Both Puck and Ariel let out indignant squawks.

Yes,” said Moon pointedly. “They're just being difficult, because they're spoiled rotten. Sometime in the next few days, I'm going to be sitting down with them and having a long chat about this very subject.”

Ariel, at least, looked slightly cowed by this. Puck rolled his eyes, grumbling softly.

Lillie carefully hid her smile. “Do you have any plans for your team?”

“I only have one really solid idea— I'd like an evolution of Eevee. I haven't decided on which one yet— though I'm pretty sure Leafeon is out, as I don't really need two Grass-types on my team. And since Puck's gaining Ghost-type, it's probably not strictly necessary for me to have a Dark-type on my team, so that rules out Umbreon as well. I still have six options, though.”

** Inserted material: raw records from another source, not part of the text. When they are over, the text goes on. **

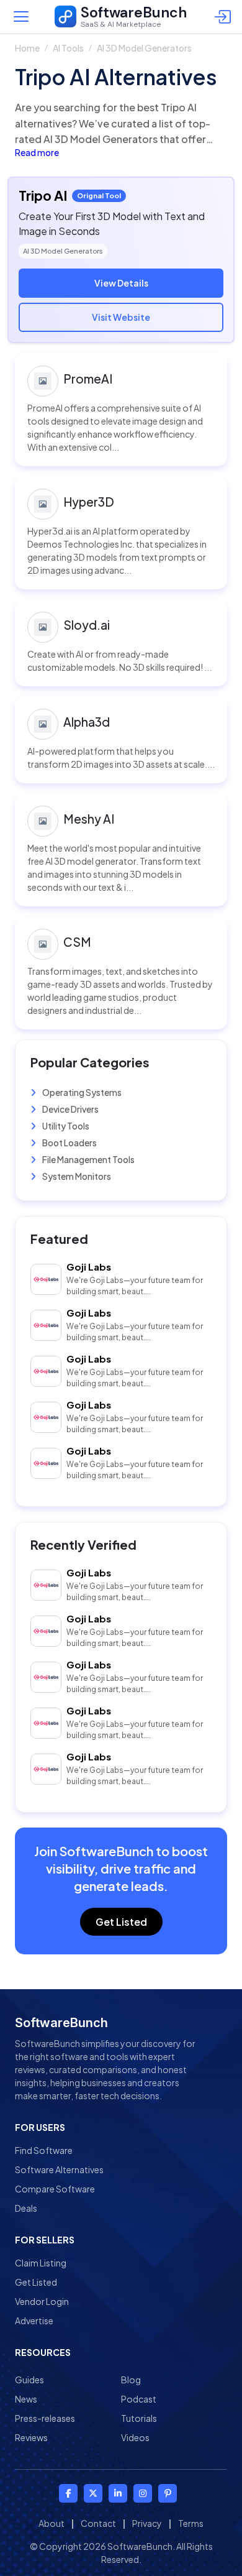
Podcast (138, 2398)
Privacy (147, 2523)
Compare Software (55, 2188)
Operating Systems (81, 1092)
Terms (191, 2523)
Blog (131, 2379)
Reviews (31, 2437)
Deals (26, 2208)
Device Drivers (70, 1109)
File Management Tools (88, 1159)
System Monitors (76, 1176)
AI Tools (68, 47)
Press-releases (45, 2418)
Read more (37, 152)
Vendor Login (42, 2301)
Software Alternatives (59, 2169)
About (51, 2523)
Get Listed (121, 1921)
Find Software (44, 2150)
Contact (98, 2523)
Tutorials (139, 2418)
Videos (135, 2437)
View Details (121, 282)
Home (27, 47)
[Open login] (224, 16)
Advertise (34, 2320)
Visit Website (121, 317)
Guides (29, 2379)
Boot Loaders (69, 1142)
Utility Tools (65, 1125)
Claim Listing (40, 2262)
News (26, 2398)
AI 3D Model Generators (144, 47)
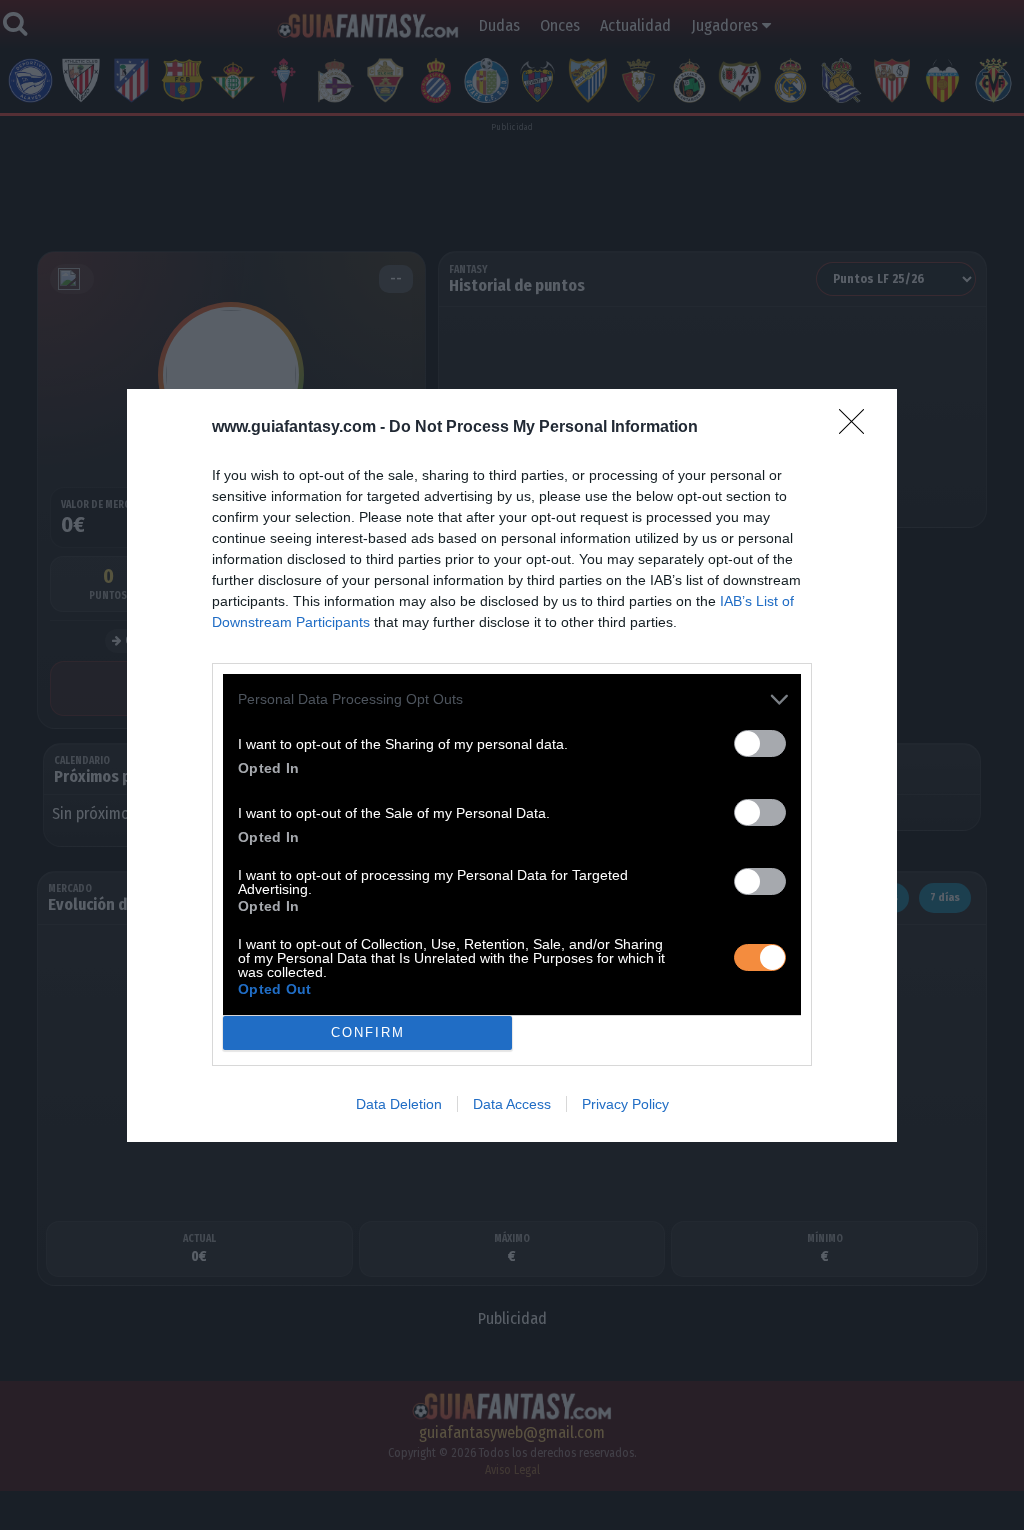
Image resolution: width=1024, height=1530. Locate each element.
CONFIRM (368, 1032)
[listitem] (512, 699)
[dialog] (512, 765)
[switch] (760, 743)
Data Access (512, 1104)
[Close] (858, 428)
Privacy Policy (625, 1104)
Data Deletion (399, 1104)
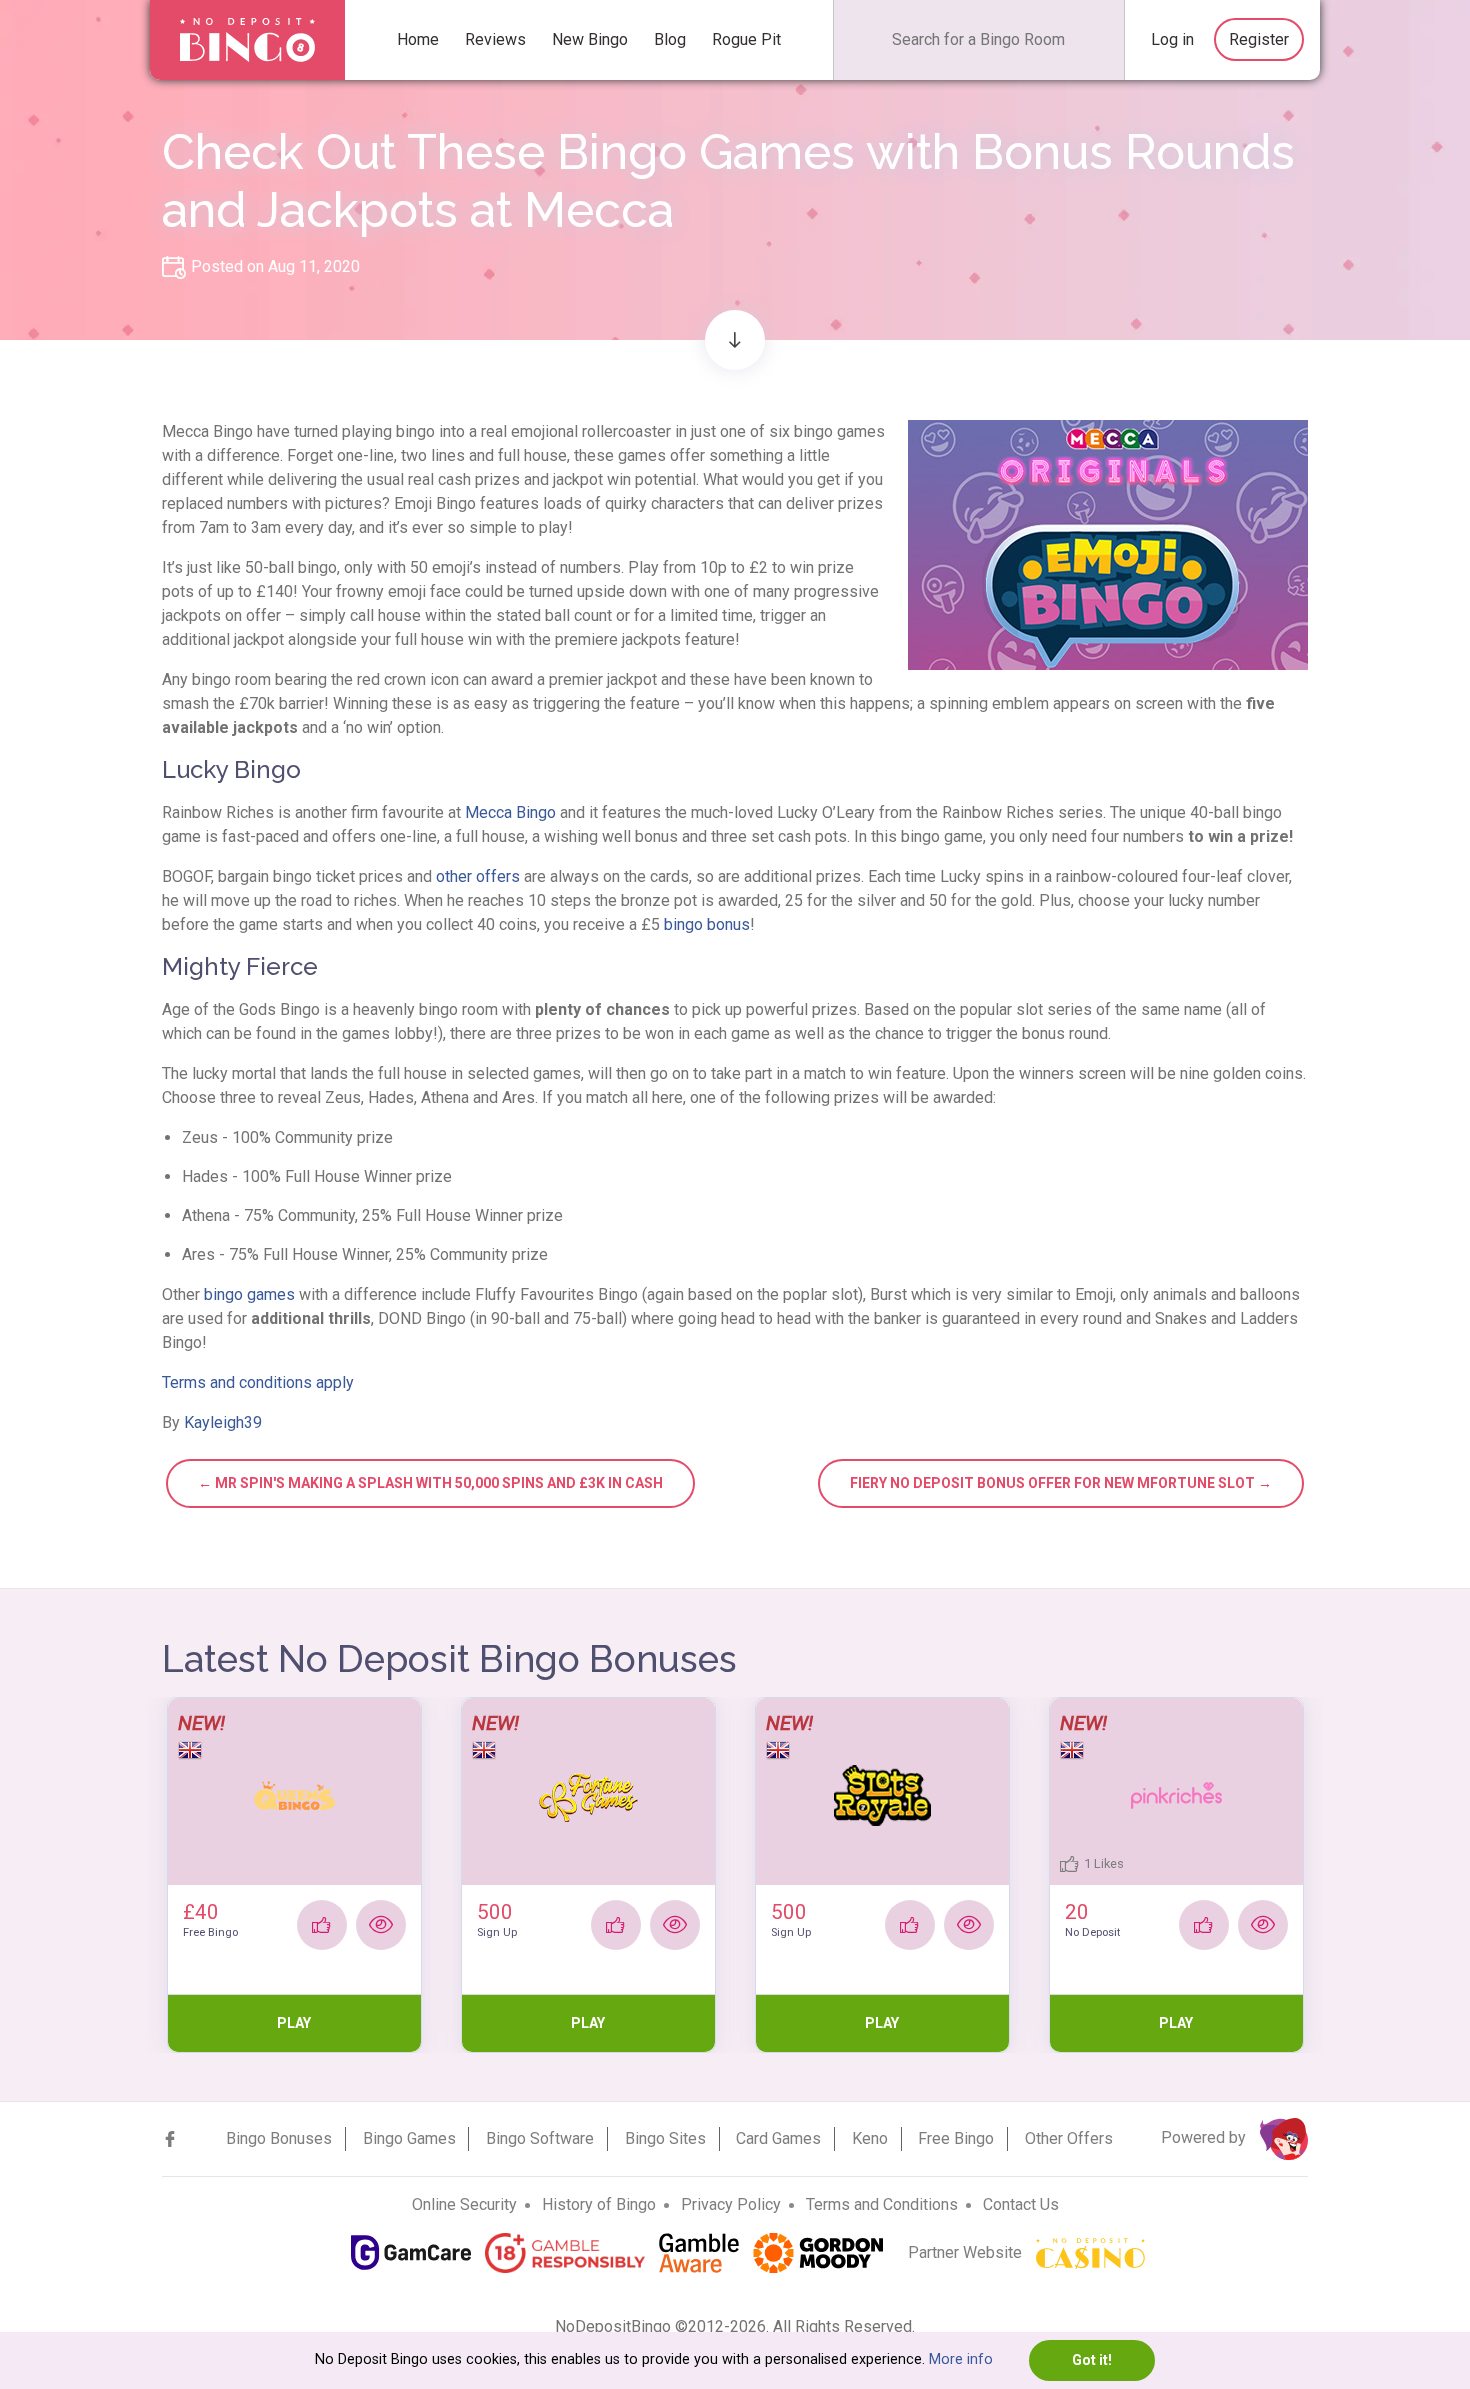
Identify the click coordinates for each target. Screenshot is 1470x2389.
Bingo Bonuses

“An Eeveelution is always a solid choice, yeah,” said Professor Kukui with a nod. “And Akala Island's the place to catch 'em, too. You could get one pretty soon, actually— they run wild around the nursery at Paniola Town, and that's your first stop after Heahea City.”

“Really?” Moon perked up, pleased. “Huh. I'll have to talk with my team sooner rather than later.”

“Talk with them about what?” asked Hau, emerging from the boat.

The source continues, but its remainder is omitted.